Researchers found that stomach cancer cells with multiple copies of FGFR2 gene were more likely to respond to an FGR inhibitor since the cells had become reliant on the gene for growth, according to a study published in Cancer Discovery. Researchers tested the potency of AZD4547, a FGFR2 inhibitor, in 341 patients with stomach and breast cancer included in a phase 2 clinical trial.
Researchers discovered that multiple copies of FGFR2 were found in 9% of stomach cancer biopsies. Out of the 9 patients, 3 responded to the treatment and responded for about 6.6 months, according to the study.
Approximately 18% of breast cancers had multiple copies of FGFR2, a sister gene, but were not susceptible to the drug.
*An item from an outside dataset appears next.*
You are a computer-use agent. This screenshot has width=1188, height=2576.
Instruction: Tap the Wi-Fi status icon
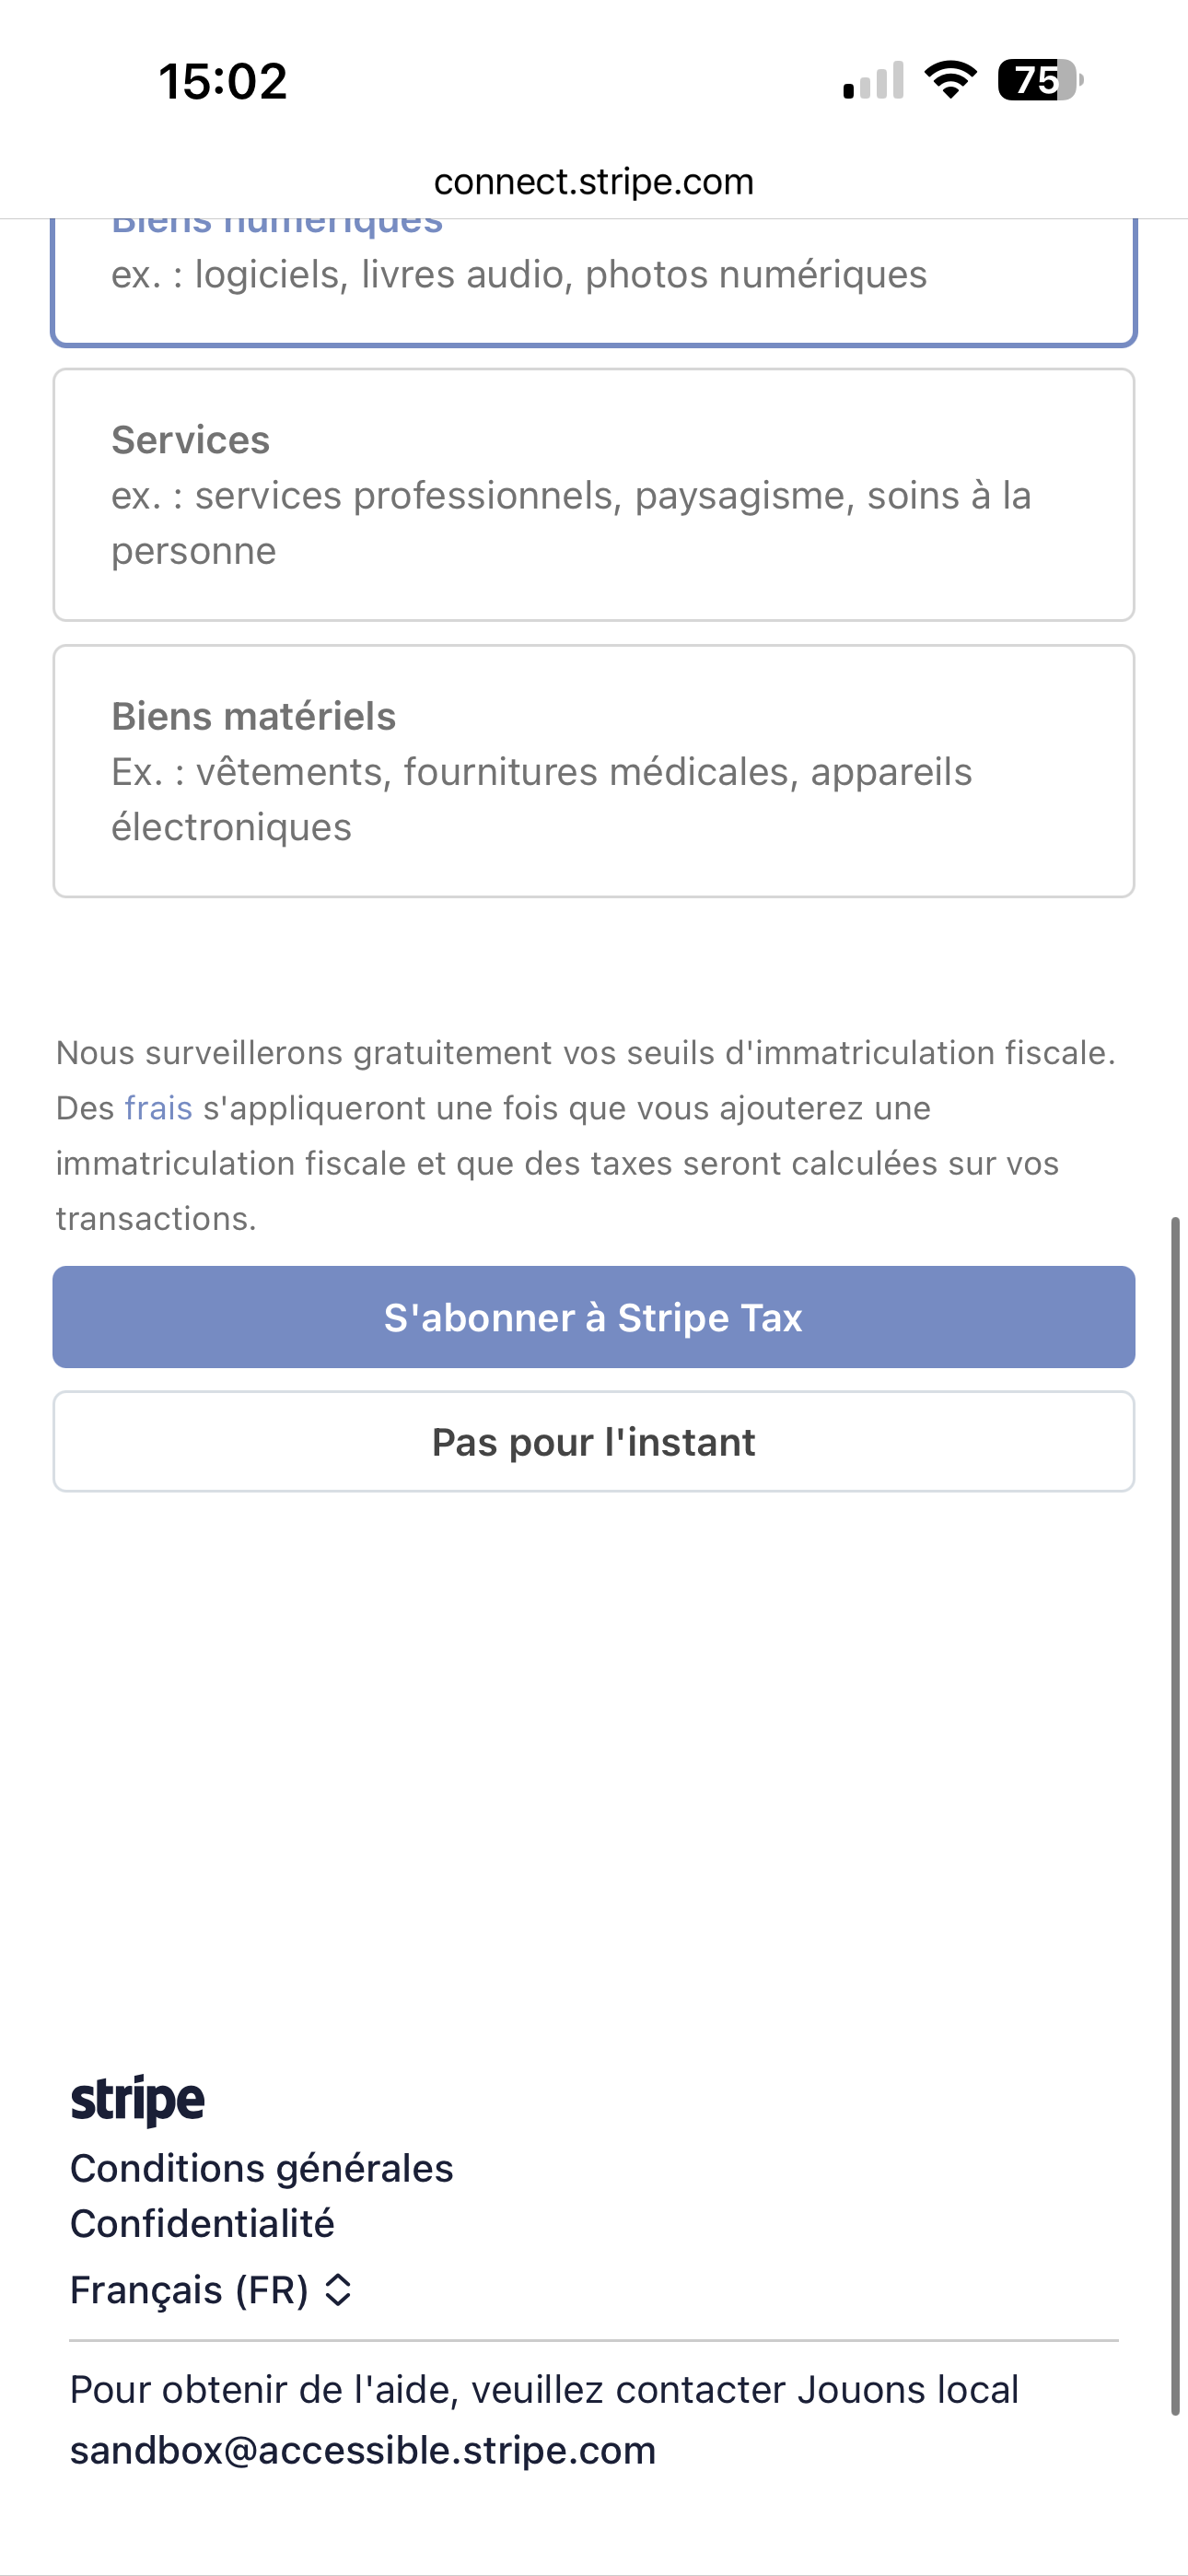(x=950, y=80)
To gain an understanding of why the drug worked in FGFR2 tumors but not in other FGFR tumors, additional research was conducted.
It was found that FGFR2 takes over control of molecular pathways that help cancer spread, according to the study. Researchers also found that some stomach tumors become reliant upon high levels of the gene.
Investigators believe that exploiting these gene addictions is a quick way to develop targeted and effective treatments for patients.
"Our study has identified a potential new treatment for a subset of patients with gastric cancer, and has explained why some gastric cancers were responding to treatment while others did not. We were able to design a blood test to screen for patients who were most likely to benefit from an FGFR2 inhibitor, helping us to target drug therapy at those patients who were most likely to benefit,” concluded study co-leader Nicholas Turner, PhD. "The research helps shed light on how tumors can become addicted to certain cancer genes and shows how we can treat the disease effectively by taking advantage of these weak points in cancer's armory."